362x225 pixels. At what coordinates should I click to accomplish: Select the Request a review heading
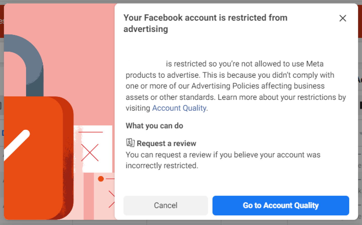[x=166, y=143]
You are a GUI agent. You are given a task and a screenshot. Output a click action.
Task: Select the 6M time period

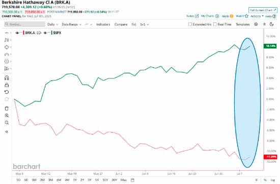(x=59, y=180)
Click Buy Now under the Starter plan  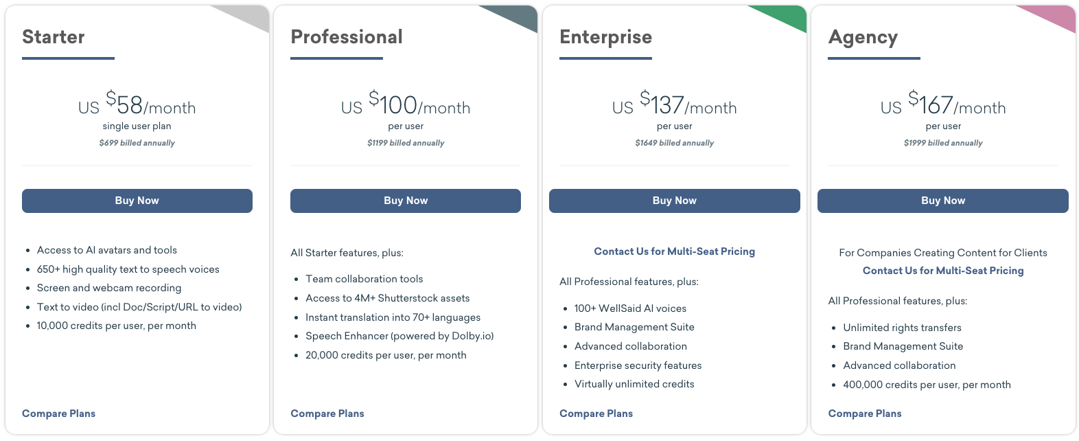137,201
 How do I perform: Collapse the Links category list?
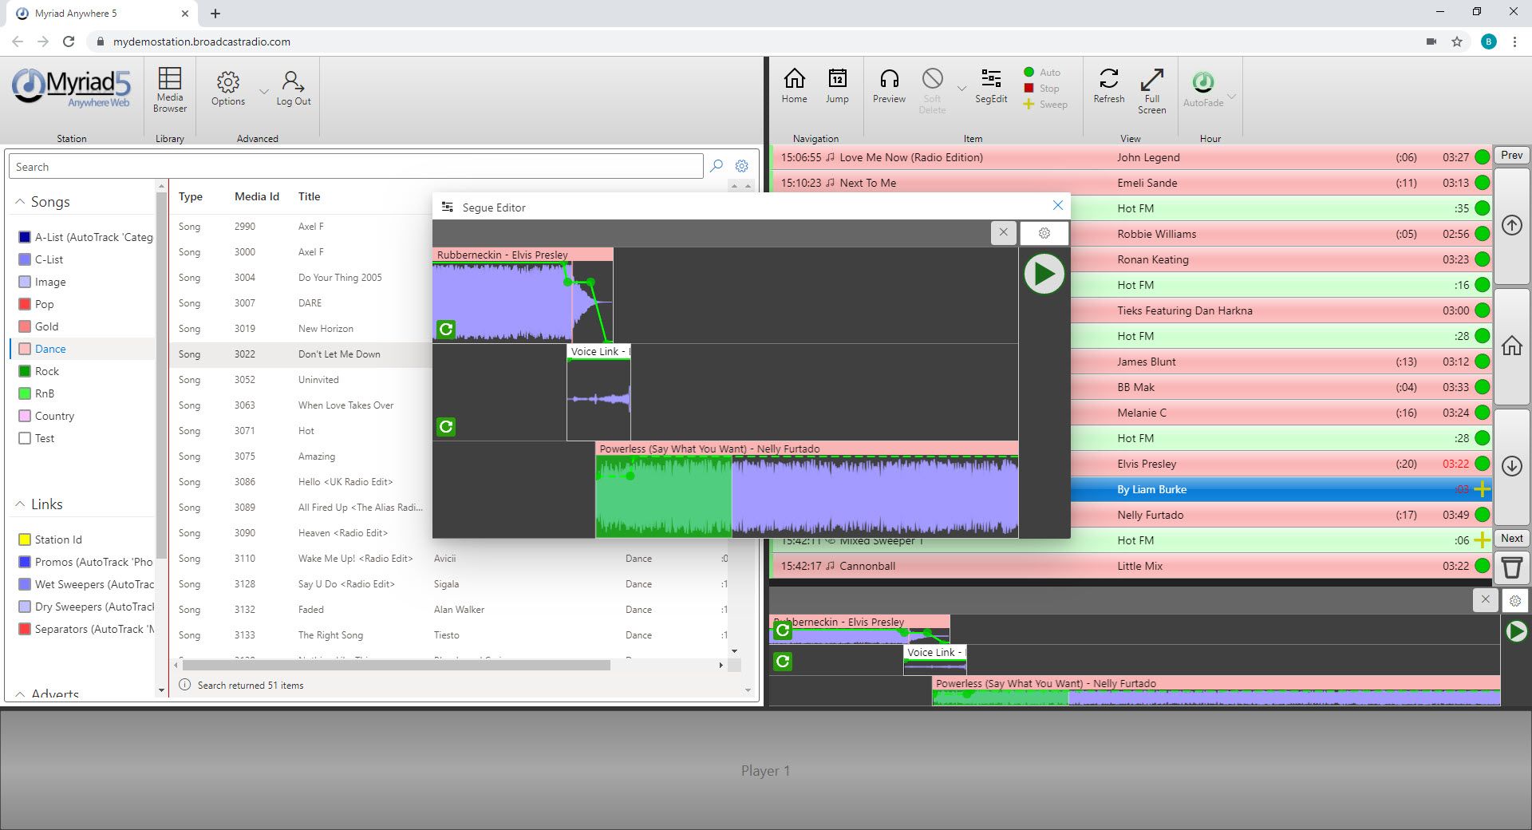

--------

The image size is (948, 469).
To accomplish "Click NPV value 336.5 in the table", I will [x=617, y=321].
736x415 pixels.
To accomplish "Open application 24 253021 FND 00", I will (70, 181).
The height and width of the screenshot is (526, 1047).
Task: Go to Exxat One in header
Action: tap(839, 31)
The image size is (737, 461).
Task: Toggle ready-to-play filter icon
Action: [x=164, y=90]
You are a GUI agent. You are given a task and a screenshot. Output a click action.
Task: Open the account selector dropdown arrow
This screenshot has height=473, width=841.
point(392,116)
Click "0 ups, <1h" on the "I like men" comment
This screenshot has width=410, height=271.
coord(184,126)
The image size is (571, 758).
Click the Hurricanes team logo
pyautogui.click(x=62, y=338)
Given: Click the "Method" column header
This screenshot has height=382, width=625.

--------

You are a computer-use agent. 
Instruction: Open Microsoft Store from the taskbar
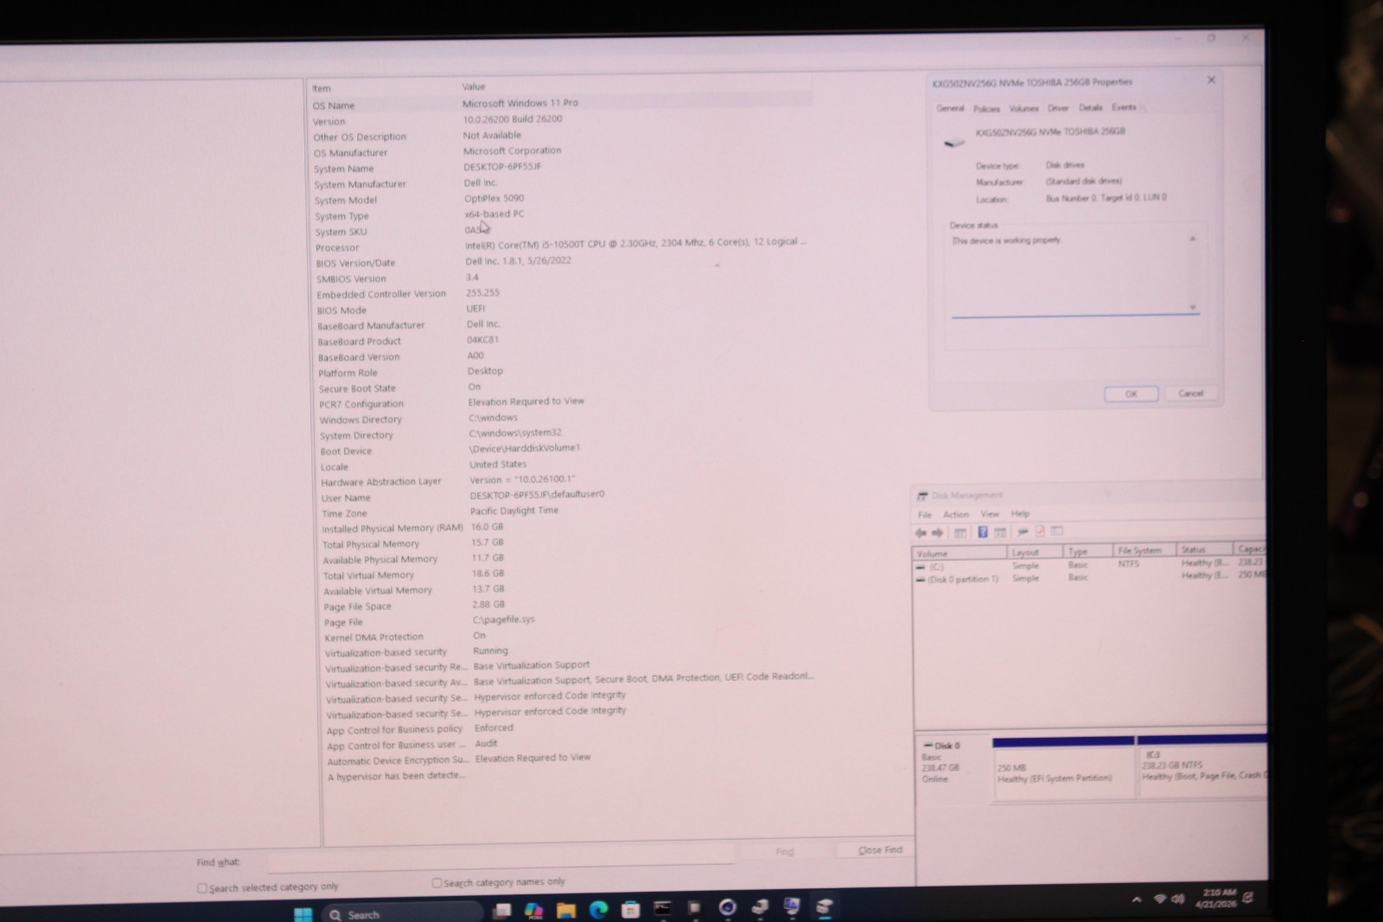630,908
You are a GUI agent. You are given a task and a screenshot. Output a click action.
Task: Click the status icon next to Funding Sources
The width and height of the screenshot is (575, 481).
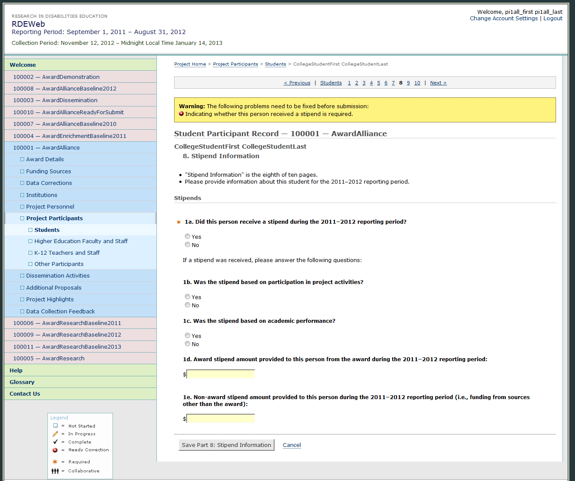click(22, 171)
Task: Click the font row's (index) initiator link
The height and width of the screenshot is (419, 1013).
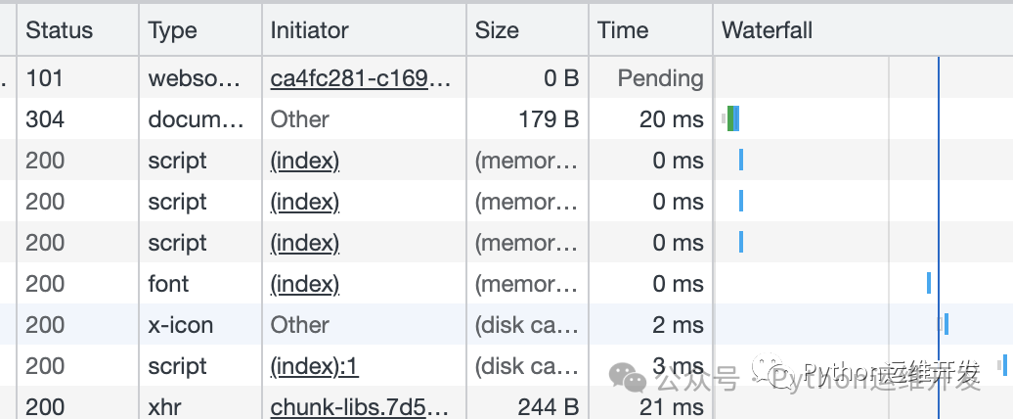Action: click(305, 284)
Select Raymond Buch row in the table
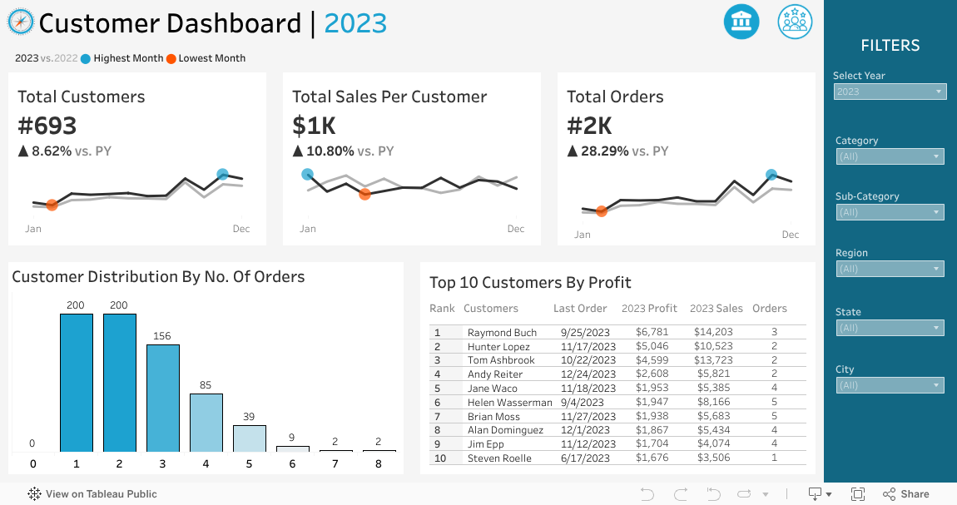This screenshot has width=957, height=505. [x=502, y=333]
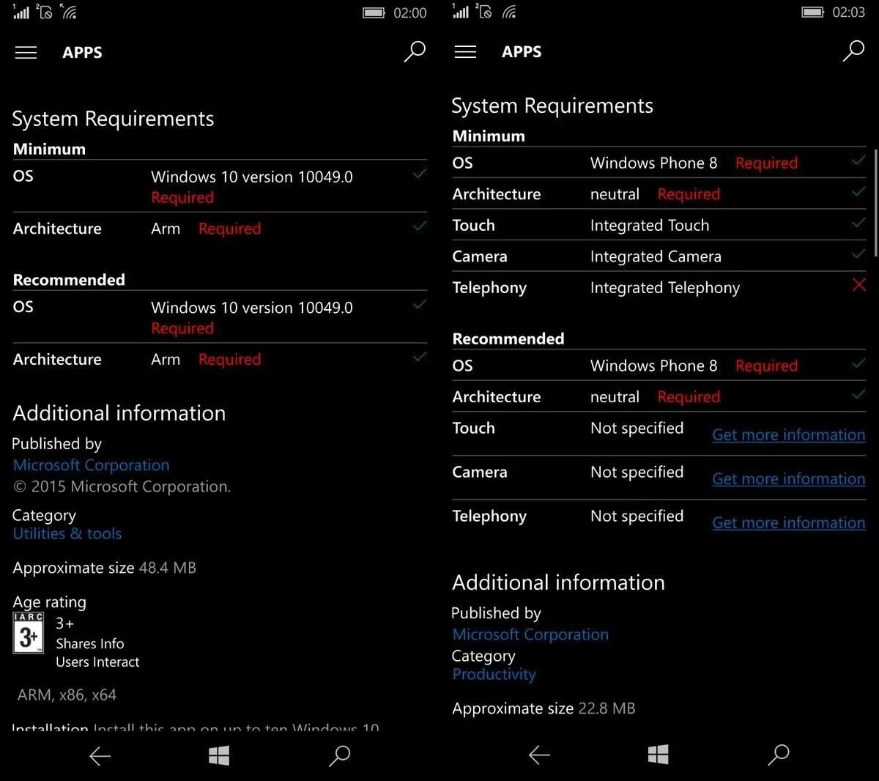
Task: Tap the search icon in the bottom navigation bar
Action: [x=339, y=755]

--------

What you will do
In the listing above, find the line with "Click the Hurricanes team logo" and the line with "This screenshot has height=382, width=625."; output exactly those lines and all lines between them.

Exercise output
Click the Hurricanes team logo
pyautogui.click(x=62, y=338)
Given: Click the "Method" column header
This screenshot has height=382, width=625.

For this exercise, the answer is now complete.